The theme of money and the craving for it runs through the novel beside the theme of lust for power. With the additional motifs of vengeance and thwarted love, these themes give the novel a bitter view of mankind. Only when he writes about nature does Davis attempt to paint a pretty picture. Men and man-created objects, whether cities or smaller creations, are treated harshly.
The author frequently makes comments about women. None of the female characters in the novel are very likable or admirable. Of the two principal women, one is passionately destructive, the other is cold and calculating. Both are self-centered. This last trait is shared by the male characters as well. With the possible exception of Father Jarnatt, the characters are all self-seeking, concerned primarily with their own survival. Few of them are presented as vivid, living beings.
Only Anne-Joseph Theroigne emerges as a physical, dynamic human force, lingering in the imagination long after the book is finished. The best realized scenes are those of Anne-Joseph haranguing Parisian mobs during the Reign of Terror. Her animal vitality and vulgarity give the novel a needed push, and the book suffers when she drops from the scene.
Davis, however, is obviously not interested in that physical, dynamic side of characterization. His gift is for the analytical consideration of motives and emotions. The reader may not be able to visualize a character, but the reasoning processes of that character are quite clearly presented. The reader understands why the characters in the novel double-cross one another, even if he does not always care.

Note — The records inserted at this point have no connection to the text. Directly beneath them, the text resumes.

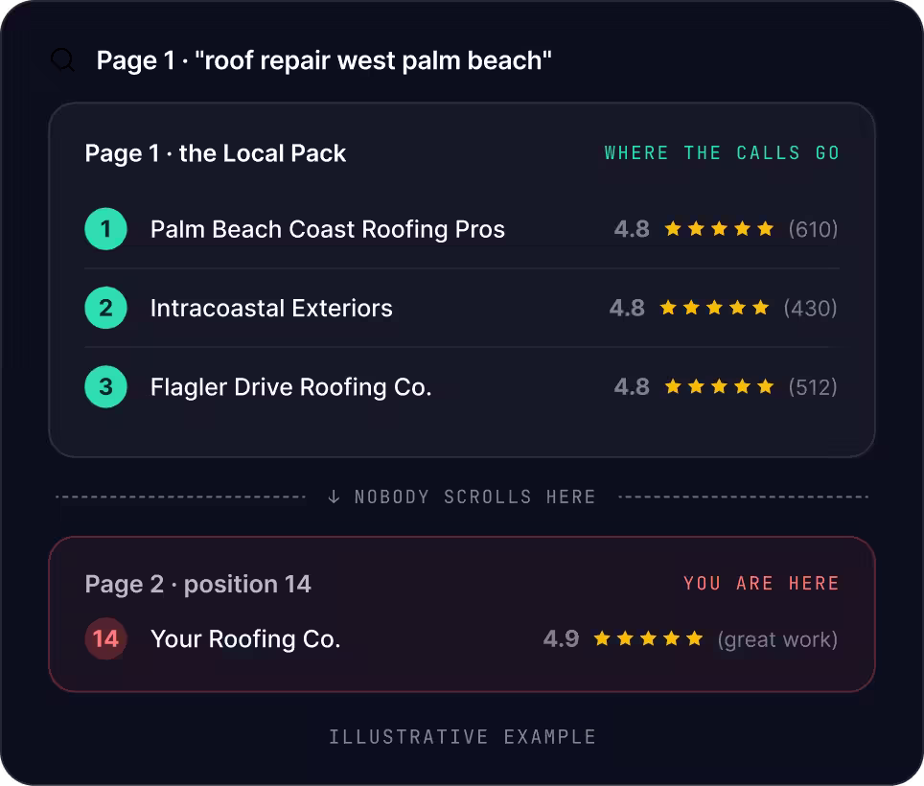Click the down arrow beside Nobody Scrolls Here
Image resolution: width=924 pixels, height=786 pixels.
[334, 497]
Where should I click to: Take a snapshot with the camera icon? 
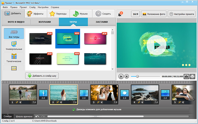[x=186, y=76]
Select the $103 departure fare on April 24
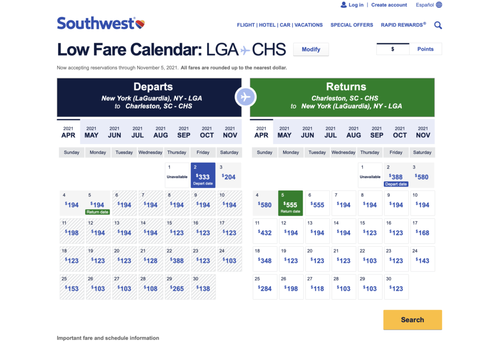 pyautogui.click(x=229, y=259)
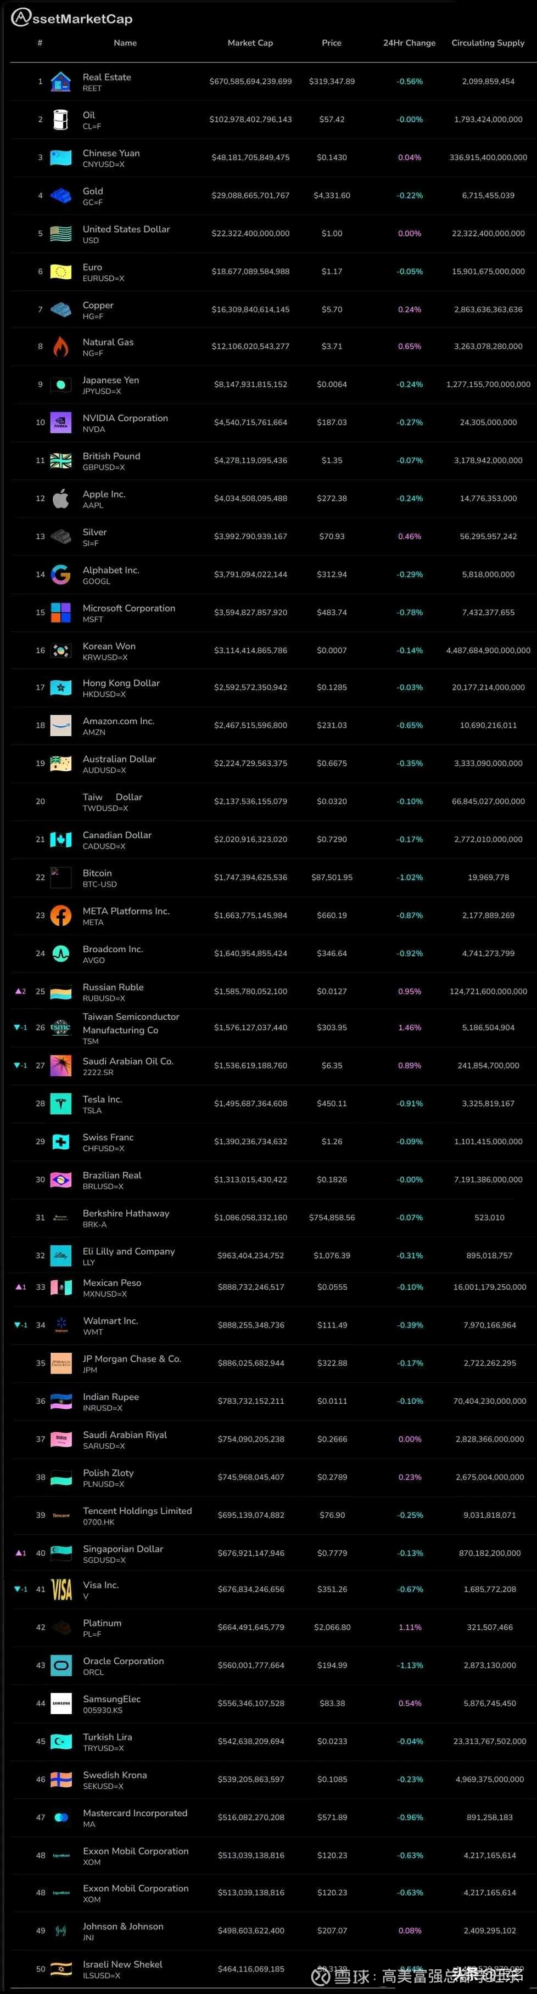Viewport: 537px width, 1994px height.
Task: Sort by the Circulating Supply column header
Action: pyautogui.click(x=487, y=43)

HARP OF A THOUSAND STRINGS is an impressive achievement, a highly cerebral novel, which, although it does not greatly move the reader emotionally, provides rewarding moments of contemplation and fascinating views of contrasting worlds. An intellectual maze, a collection of Chinese boxes, one inside the other, the novel draws the reader ever in, farther and farther, gradually demonstrating that the cycles called history are all tightly fitted together. It is a book worth the effort of reading.